The unprecedented amount of rain brought on by Tropical Storm Irene has made for a difficult growing season for many crops harvested in the Tri-State area. But in the Finger Lake region, this was a booming year for grapes, which had a harvest up 7 percent from last year.

Photographer Diana Pappas stopped by a farm in the Hudson Valley area that reported widespread crop loss of its grapes. Rain washed off all the fungicide farmers had applied to the plants.

Pappas, who writes the blog Eat More Butter along with chef Jamie Paxton, explains that it was a different scenario in western and northern New York.

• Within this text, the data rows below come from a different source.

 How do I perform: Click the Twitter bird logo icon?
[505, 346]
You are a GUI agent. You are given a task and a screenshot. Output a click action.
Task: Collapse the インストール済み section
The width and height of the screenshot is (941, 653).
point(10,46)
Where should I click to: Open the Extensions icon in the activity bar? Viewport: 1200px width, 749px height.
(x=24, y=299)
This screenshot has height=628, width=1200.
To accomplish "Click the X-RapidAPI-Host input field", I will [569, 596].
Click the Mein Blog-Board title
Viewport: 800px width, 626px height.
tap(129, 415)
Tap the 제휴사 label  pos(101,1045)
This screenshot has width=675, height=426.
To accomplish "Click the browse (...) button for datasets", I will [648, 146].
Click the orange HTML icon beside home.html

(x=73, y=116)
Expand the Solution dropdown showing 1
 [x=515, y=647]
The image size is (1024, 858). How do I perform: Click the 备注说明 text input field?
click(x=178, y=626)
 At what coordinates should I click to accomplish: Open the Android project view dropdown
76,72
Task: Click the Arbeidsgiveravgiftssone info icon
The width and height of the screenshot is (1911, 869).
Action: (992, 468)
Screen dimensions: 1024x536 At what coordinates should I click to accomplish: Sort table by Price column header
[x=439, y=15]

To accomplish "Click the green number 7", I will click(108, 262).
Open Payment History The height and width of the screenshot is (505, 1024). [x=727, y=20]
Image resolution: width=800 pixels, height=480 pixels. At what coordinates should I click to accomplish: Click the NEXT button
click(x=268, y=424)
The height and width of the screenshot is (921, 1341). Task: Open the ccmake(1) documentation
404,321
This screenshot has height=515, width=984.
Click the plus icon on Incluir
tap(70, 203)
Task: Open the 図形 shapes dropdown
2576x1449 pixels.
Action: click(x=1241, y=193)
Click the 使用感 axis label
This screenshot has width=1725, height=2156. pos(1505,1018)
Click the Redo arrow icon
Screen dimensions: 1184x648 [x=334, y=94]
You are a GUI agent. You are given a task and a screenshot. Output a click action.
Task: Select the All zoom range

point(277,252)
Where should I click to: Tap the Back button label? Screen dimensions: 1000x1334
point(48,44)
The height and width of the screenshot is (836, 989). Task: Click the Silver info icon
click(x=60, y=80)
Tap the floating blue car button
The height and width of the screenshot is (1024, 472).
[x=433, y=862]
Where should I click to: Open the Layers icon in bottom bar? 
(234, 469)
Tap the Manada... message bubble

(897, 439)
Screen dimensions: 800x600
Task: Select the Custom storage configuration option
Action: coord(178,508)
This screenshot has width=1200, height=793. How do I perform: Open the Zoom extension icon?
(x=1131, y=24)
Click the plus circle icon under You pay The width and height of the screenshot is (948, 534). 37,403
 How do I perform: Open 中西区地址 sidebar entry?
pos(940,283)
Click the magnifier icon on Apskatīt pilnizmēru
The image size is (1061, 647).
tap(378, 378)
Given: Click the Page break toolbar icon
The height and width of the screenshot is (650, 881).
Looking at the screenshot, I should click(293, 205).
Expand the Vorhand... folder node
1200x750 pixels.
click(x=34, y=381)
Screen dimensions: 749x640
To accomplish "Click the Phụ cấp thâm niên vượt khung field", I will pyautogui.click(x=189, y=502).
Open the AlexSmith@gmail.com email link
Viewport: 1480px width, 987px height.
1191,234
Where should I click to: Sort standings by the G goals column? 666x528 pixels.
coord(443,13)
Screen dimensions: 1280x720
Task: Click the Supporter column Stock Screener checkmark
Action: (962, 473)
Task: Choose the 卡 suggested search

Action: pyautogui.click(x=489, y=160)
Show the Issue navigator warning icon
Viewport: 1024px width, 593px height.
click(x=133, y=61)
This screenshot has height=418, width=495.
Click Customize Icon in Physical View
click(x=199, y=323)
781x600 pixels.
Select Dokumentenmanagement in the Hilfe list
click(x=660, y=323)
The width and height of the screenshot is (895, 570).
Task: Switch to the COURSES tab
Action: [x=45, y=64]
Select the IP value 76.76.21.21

“They had fabulous harvests because they missed those rains,” she said. “They had perfect grape growing conditions. I mean, it was definitely a little overcast but it was warm. And they had fruit just falling from the vines.”

The season for grapes is just over now, though there may still be a few bunches of Concord or Niagara grapes at market. They’re worth snapping up if spotted. The grapes have a thick slip-skin and seeds, but Paxton insists they are worth the trouble, “because they’re delicious, and because they’re really unique. It’s a completely different fruit than your typical supermarket grape.”

In fact, Niagara grapes were poised to become the country’s most popular grape toward the end of the 19th century. The small, translucent green fruit was named for Niagara County, N.Y, where they were first grown.

“About 15 years after both the Concord and Cassady grapes hit the market, these two guys, Claudius Lamb Hoag and Benjamin Wheaton Clark ... decide to see what happens if they take a Concord grape plant and cross-pollinate it with the pollen from a Cassady grape,” said Pappas. “The result five years later is fruit on a really vigorous vine that has a lot of qualities of the Concord, but it’s white.”

Pappas dislikes Niagara grapes because of their floral, “shampoo” taste. But soon after they hit the market, the grapes became wildly popular.

Then the Niagara Grape Company, headed by Clark and Hoag, made a misstep. The company gave plants to growers in an attempt to seek profits from the final sale of the fruit. The result was that the market was flooded with Niagara grapes, supply exceeded demand, and the company went out of business.

These days, the Niagara grape is once again a specialty product primarily found at farmers' markets. Paxton says that the Niagaras are more delicate in flavor than Concords, and she recommends pairing the fruit with poultry. Like Concords, the grapes are primarily used to make jellies and juice.

“I can relate to not liking the slip skin and the seeds,” she said. “But, you know, I think it’s worth seeking out and spitting out the seeds here and there.”

Below, try Paxton’s recipe for Braised Chicken Thighs with Niagara Grapes, Shallots and Thyme.

Braised Chicken Thighs with Niagara Grapes, Shallots and Thyme Braised Chicken Thighs with Niagara Grapes, Shallots and Thyme
Serves 4
by Jamie Paxton, photographed (right) by Diana Pappas


  • 4 bone-in pasture-raised chicken thighs
  • Lard, duck fat or canola oil for browning
  • 2 large shallots, thinly sliced
  • 1 cup Niagara grapes
  • Zest of 1 lemon, grated
  • 1 small bunch of thyme
  • 1 cup (homemade!) chicken stock

1. Allow chicken thighs to come to room temperature and season with salt.
2. Meanwhile, cut the grapes in half with a sharp paring knife and remove the seeds, preserving as much flesh and juice as possible. Set aside.
3. Heat a heavy-bottomed dutch oven over medium-high to high heat and brown the chicken thighs, skin-side down, in lard, duck fat or canola oil. When done, remove the chicken from the pan and pour off any extra fat.
4. Lower heat to medium and sauté shallots in remaining fat or a few tablespoons of butter until soft and translucent.
5. Add the grapes and sauté for a few minutes. Then add the lemon zest, thyme and chicken stock to the pan and bring to a slow simmer.
6. Return the chicken thighs to the pan, skin-side up, along with any juices that may have leaked out. Depending upon the size of the chicken thighs and the size of your pan, you may need a little more or a little less chicken stock. The stock should come one-half to two-thirds of the way up the chicken thighs but should not cover too much of the skin.
7. Reduce the heat, cover the pan and simmer gently on the stove top or in a 325° oven for 45 minutes to an hour, or until the chicken is tender.
8. Remove the chicken from the pan and turn up the heat to reduce the sauce until it is thick enough to lightly coat the back of a spoon.  We recommend serving the chicken warm with plenty of Niagara sauce, braised kale and crispy potatoes.